Newspapers also lauded Britain’s role in bringing about the long-serving ruler’s downfall, but public opinion appeared to be more muted.
“That’s for Lockerbie”, populist tabloid The Sun ran as its headline, above a picture of Kadhafi’s dead body, in reference to the 1988 bombing of a US passenger jet over a Scottish town which killed 270 people.
The Times’ editorial praised the “bravery of the Libyan people” and the “equally honourable” actions of Prime Minister David Cameron and French President Nicolas Sarkozy, for the “swift and timely aid offered in their struggle.”
The Rupert Murdoch-owned title also recognised the “bravery, restraint and determination” of Britain’s armed forces, who helped avert a massacre “on the scale of Srebrenica” in the once-besieged town of Benghazi.
However, only 42 percent of Guardian readers who took part in an online poll said they were proud of Britain’s involvement in Kadhafi’s fall from grace.
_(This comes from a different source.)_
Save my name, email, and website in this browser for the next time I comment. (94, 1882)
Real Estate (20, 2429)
Uncertainties remain over the circumstances of Kadhafi’s demise, but The Times reasoned his death was the preferable outcome as a trial “would probably have revealed little that the world did not already know”.
Fellow broadsheet The Daily Telegraph suggested the death had helped redraw the political map of the restive region.
Kadhafi’s ousting, along with those of Hosni Mubarak in Egypt and Zine el Abidine Ben Ali in Tunisia, had “undeniably transformed the politics of the Arab world, and we will need to adjust accordingly,” its editorial said.
“For those despots still clinging to power in the region, notably Bashar al-Assad in Syria, the bloodied corpse of Kadhafi should serve as a chilling incentive to political reform,” it added.
The left-leaning Guardian agreed that “there could have been no more prophetic sight for the tyrants who remain” than that of Kadhafi’s body being carried away on a truck.
“This may well be the fate that awaits Assad or Yemen’s Ali Abdullah Saleh, and they must now know it,” the paper’s editorial continued.
Looking to the future, the paper urged Libya’s new leaders “to remake a future which guarantees both human rights at home and independence from foreign interference.
“This is a tall order in a country with no democratic tradition and lots of oil,” it cautioned. “The next chapter in the history of Libya has now begun.”
The Times advised Britain to “offer the hand of friendship to the National Transitional Council (NTC)”, the republic’s provisional government.
It also called for perseverance in the face of the “squalls of conflicting ambitions, exaggerated popular expectations and Islamist manoeuvrings” which now appear inevitable.